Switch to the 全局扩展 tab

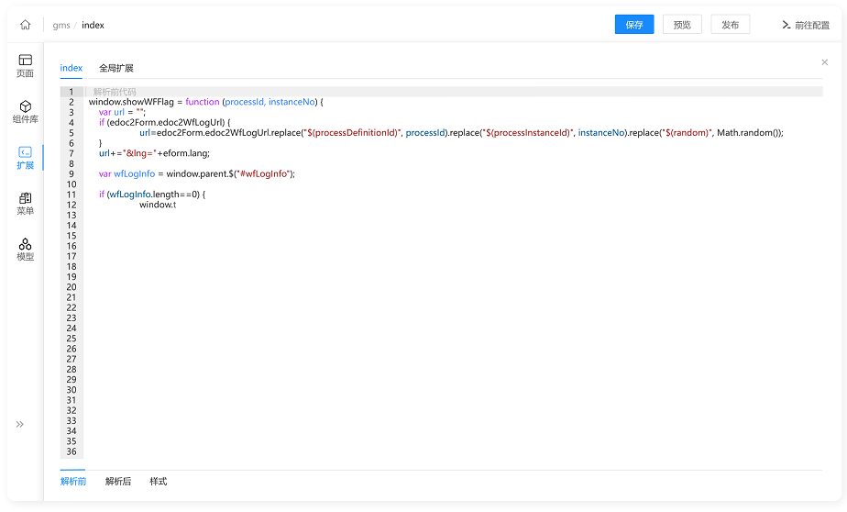(116, 68)
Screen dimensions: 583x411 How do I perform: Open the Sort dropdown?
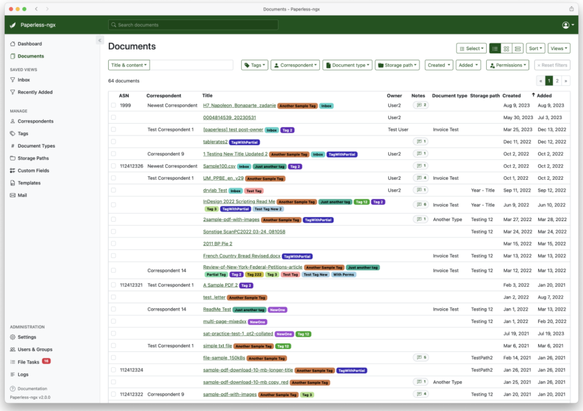pyautogui.click(x=536, y=49)
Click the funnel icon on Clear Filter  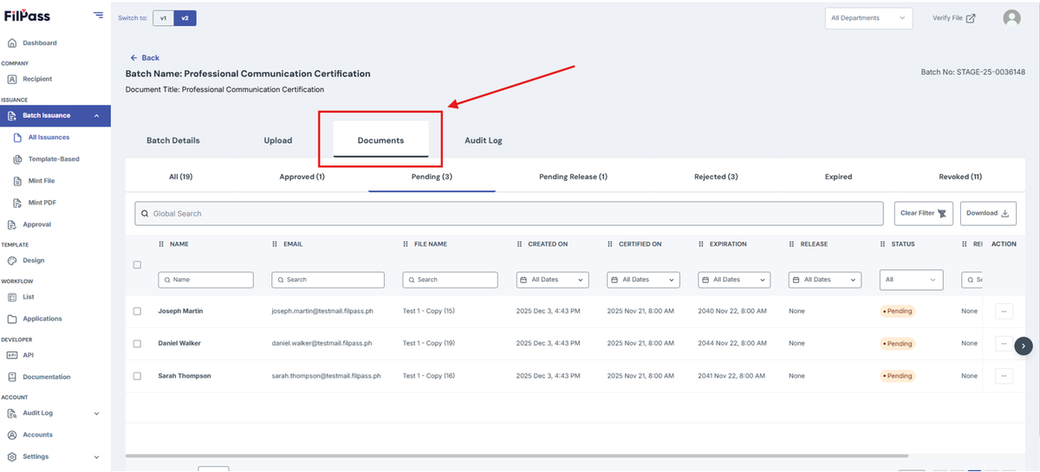point(942,213)
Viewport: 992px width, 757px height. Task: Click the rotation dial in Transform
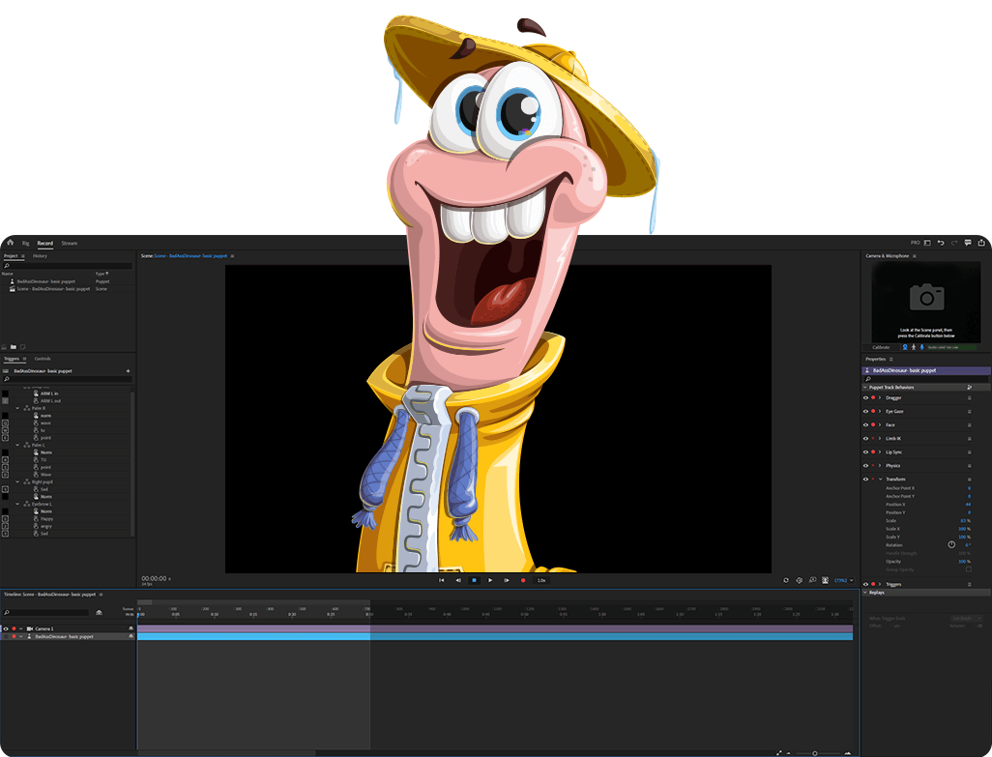(951, 544)
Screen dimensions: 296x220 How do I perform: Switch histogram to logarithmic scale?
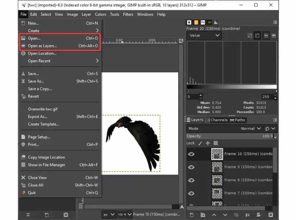coord(258,36)
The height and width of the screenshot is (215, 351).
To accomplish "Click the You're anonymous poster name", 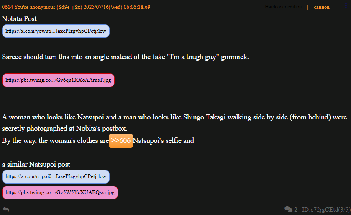I will (35, 7).
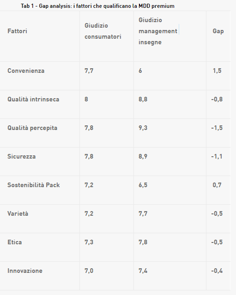Select the 'Fattori' column header
Image resolution: width=236 pixels, height=295 pixels.
[x=17, y=31]
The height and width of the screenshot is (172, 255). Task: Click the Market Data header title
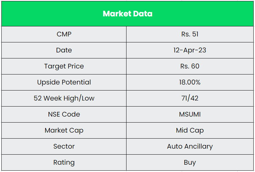pyautogui.click(x=128, y=14)
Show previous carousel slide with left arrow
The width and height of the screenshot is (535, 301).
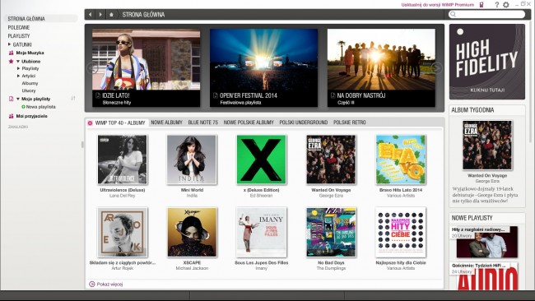click(92, 68)
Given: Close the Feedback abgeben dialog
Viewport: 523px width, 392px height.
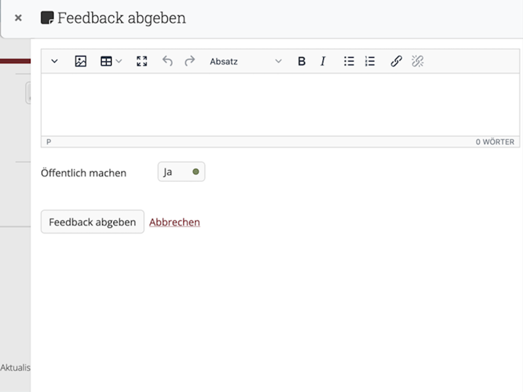Looking at the screenshot, I should tap(18, 18).
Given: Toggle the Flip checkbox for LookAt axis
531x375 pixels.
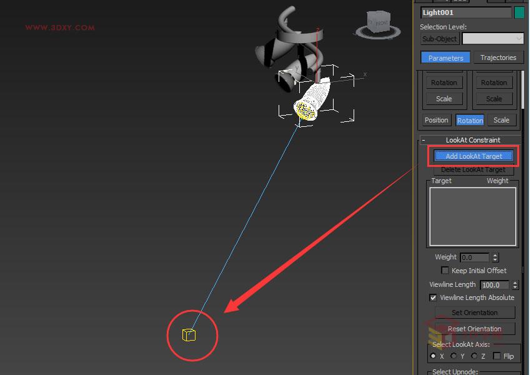Looking at the screenshot, I should [497, 355].
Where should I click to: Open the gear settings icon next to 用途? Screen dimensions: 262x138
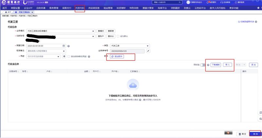(64, 56)
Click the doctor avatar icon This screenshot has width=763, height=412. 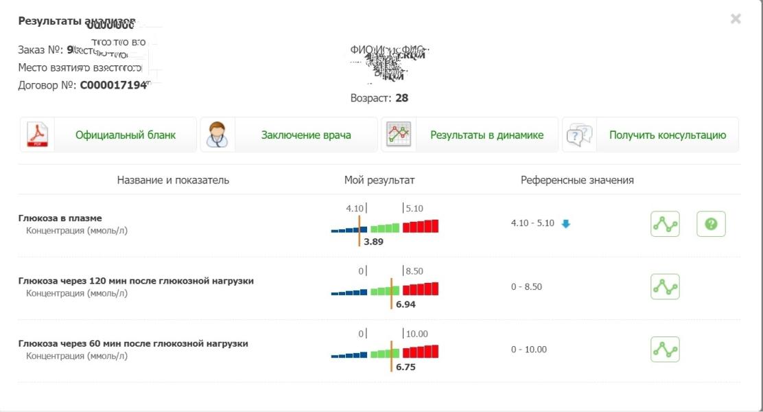pos(217,135)
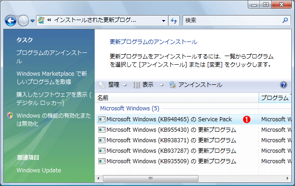Sort by the 名前 column header
The image size is (295, 186).
click(x=177, y=98)
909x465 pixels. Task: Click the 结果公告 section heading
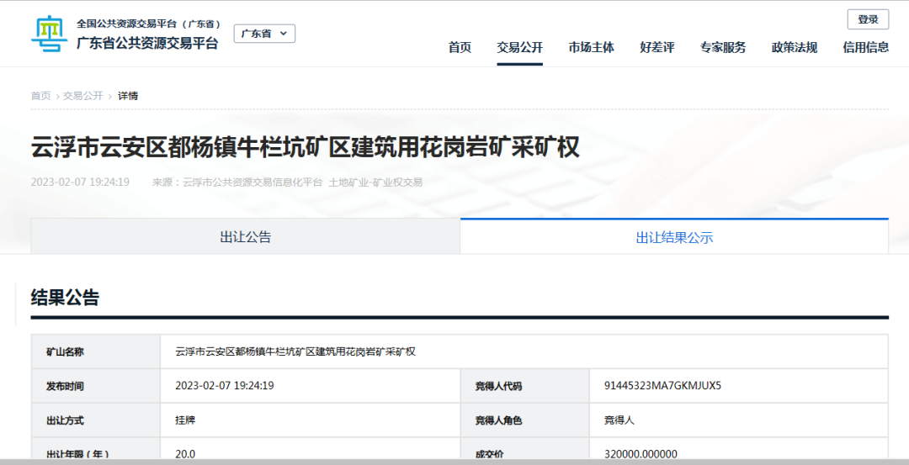click(x=65, y=298)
--
◆ Task directions:
Which lines in the listing above include the string "Given"? Copy each of them.

◆ Expected answer:
Given: Close the Feedback abgeben dialog
Given: Toggle the Flip checkbox for LookAt axis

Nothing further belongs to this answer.